Corsa to – obok Astry – jeden z filarów pozycji Opla, dlatego każda kolejna generacja jest opracowywana z dużą starannością. Nie inaczej było z pokazaną jesienią 2014 r. piątą odsłoną modelu – Opel zaoferował całkowicie przekonstruowane podwozie, nowe jednostki napędowe oraz liczne innowacyjne systemy poprawiające bezpieczeństwo jazdy.
Na europejskim rynku auto występuje jako 3- lub 5-drzwiowy hatchback.
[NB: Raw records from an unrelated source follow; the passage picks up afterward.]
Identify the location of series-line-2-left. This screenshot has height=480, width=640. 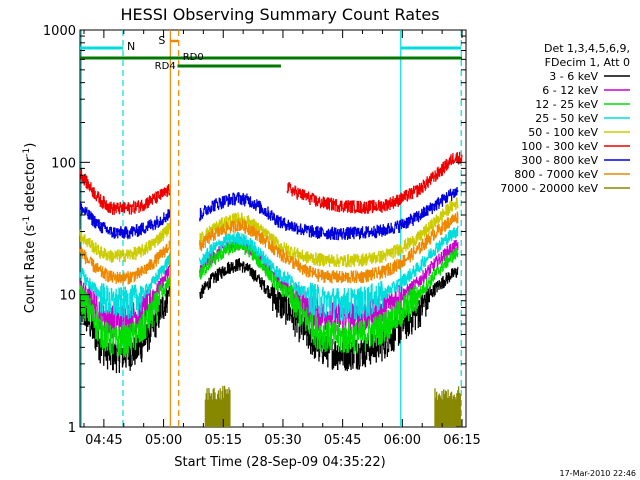
(124, 317).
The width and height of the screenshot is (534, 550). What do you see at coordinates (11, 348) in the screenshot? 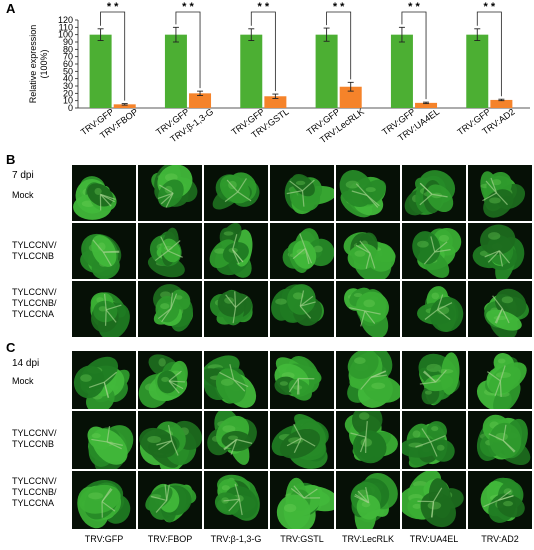
I see `panel-c-letter: C` at bounding box center [11, 348].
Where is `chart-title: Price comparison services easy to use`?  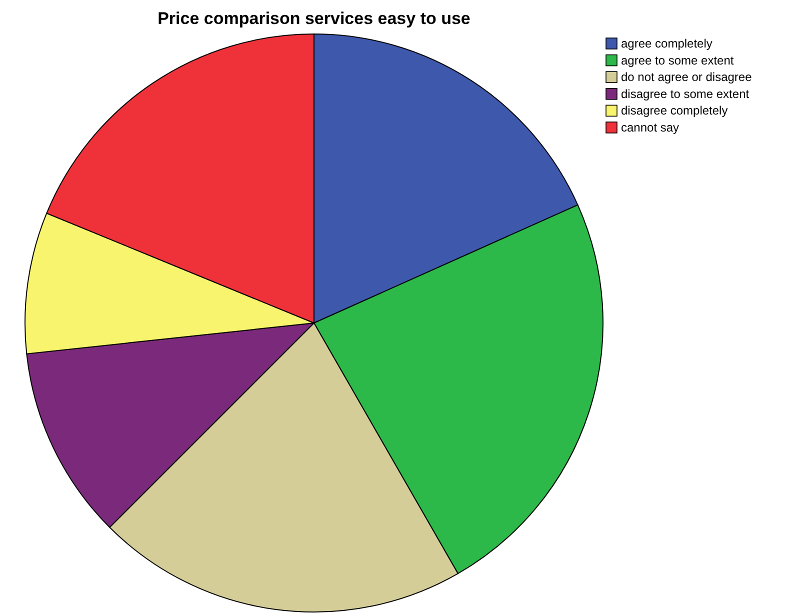
chart-title: Price comparison services easy to use is located at coordinates (314, 18).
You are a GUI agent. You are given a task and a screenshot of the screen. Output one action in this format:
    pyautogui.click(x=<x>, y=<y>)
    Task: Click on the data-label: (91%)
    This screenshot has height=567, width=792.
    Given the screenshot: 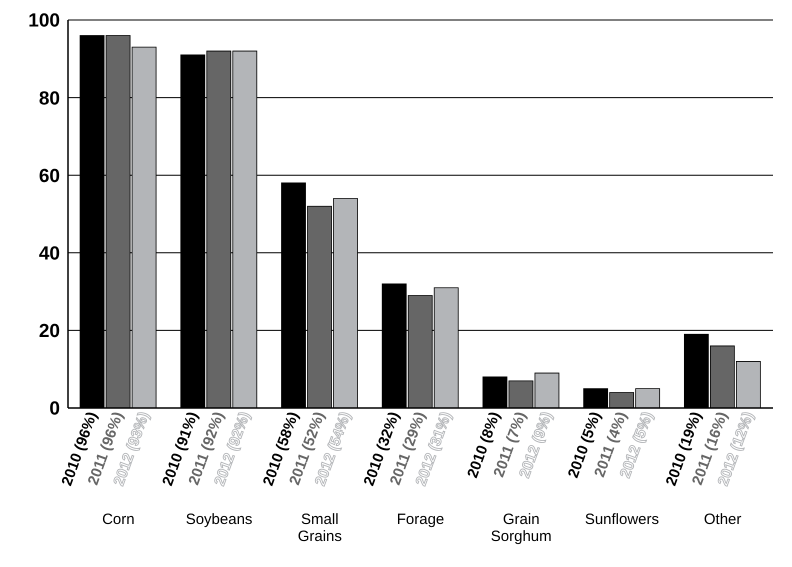 What is the action you would take?
    pyautogui.click(x=187, y=432)
    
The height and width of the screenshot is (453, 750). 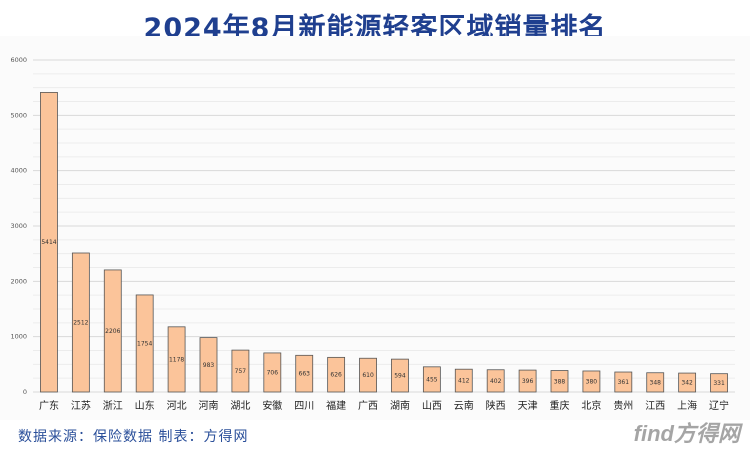 What do you see at coordinates (134, 437) in the screenshot?
I see `data-source-note: 数据来源：保险数据 制表：方得网` at bounding box center [134, 437].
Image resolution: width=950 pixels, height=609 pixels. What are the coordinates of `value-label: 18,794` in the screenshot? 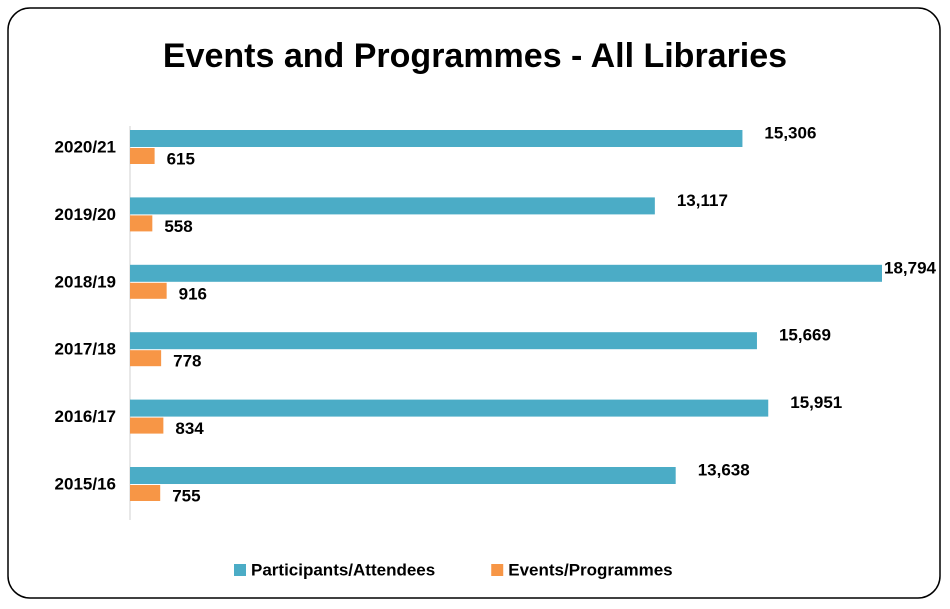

Nadwozia różnią się stylistyką tyłu, ale pod względem oferty rynkowej są identyczne – Opel przewidział taką samą paletę wersji wyposażeniowych, silników oraz listę dodatków. Wersja 5d jest droższa o 1300 zł.
Chętni do zakupu dostawczej wersji van (bez szyb w tylnej części) muszą jeszcze chwilę poczekać – odmiana ta (tradycyjna dla oferty Opla) została zaprezentowana w styczniu i sukcesywnie będzie trafiać na kolejne rynki.
W palecie silnikowej znalazło się kilka zupełnie nowych pozycji oraz kompleksowo odmłodzone jednostki – tak by wszystkie spełniały normę emisji spalin Euro 6. Na uwagę zasługuje doładowany trzycylindrowy motor 1.0 (z wtryskiem bezpośrednim).
Ma on łączyć bardzo niskie spalanie (średnie od 4,3 l/100 km) z dobrymi osiągami oraz – pomimo 3 cylindrów – kulturą pracy. Poza nim oferowane są zmodernizowane sprawdzone jednostki 1.2 czy 1.4 Twinport, a także stosunkowo słaba, za to ekonomiczna wersja 1.4 Turbo (100 KM).
Dla oszczędnych przewidziano diesle 1.3 w dwóch wariantach mocy. Skoro jesteśmy przy oszczędzaniu – ci, którzy liczą na naprawdę minimalne zużycie paliwa, powinni zapamiętać określenie ecoFLEX.
Kryją się pod nim rozwiązania zmniejszające spalanie: obniżone zawieszenie, poprawiona aerodynamika, opony o niższym oporze toczenia czy zmienione przełożenia w skrzyni biegów.
Jak system sprawdza się w praktyce, możecie zobaczyć na przykładzie diesli – mocniejszy standardowo występuje jako ecoFLEX i pomimo dodatkowych 20 KM zużywa o 0,5 l/100 km mniej.
We wnętrzu rzuca się w oczy zupełnie zmieniona stylistyka deski rozdzielczej. Miejsce pionowej konsoli centralnej (często krytykowanej za dużą liczbę przełączników) zajęły łagodne poziome przetłoczenia. Są może mniej charakterystyczne dla marki, ale dodały wnętrzu elegancji i optycznie poszerzają kokpit.
Do wykończenia użyto przyjemnego miękkiego tworzywa. Równie istotny jest też całkowicie na nowo zaprojektowany system obsługi samochodu.
Szczególnie łatwo korzysta się z auta z multimedialnym systemem IntelliLink – to duży dotykowy ekran (przekątna 6,95 cala), na którym bez kłopotu można wywołać żądane funkcje (obsługa audio, ustawienia samochodu, telefon). Sterowanie klimatyzacją pozostawiono klasycznym pokrętłom, ale system korzysta z wyświetlacza IntelliLinku.
Nowa Corsa ma również liczne systemy elektroniczne wspomagające kierowcę podczas jazdy (m.in. rozpoznawania znaków drogowych, ostrzegania o pojazdach w martwym polu lusterek). Całkowicie przeprojektowano też podwozie, a poczynione zmiany pozwoliły obniżyć środek ciężkości o 5 mm.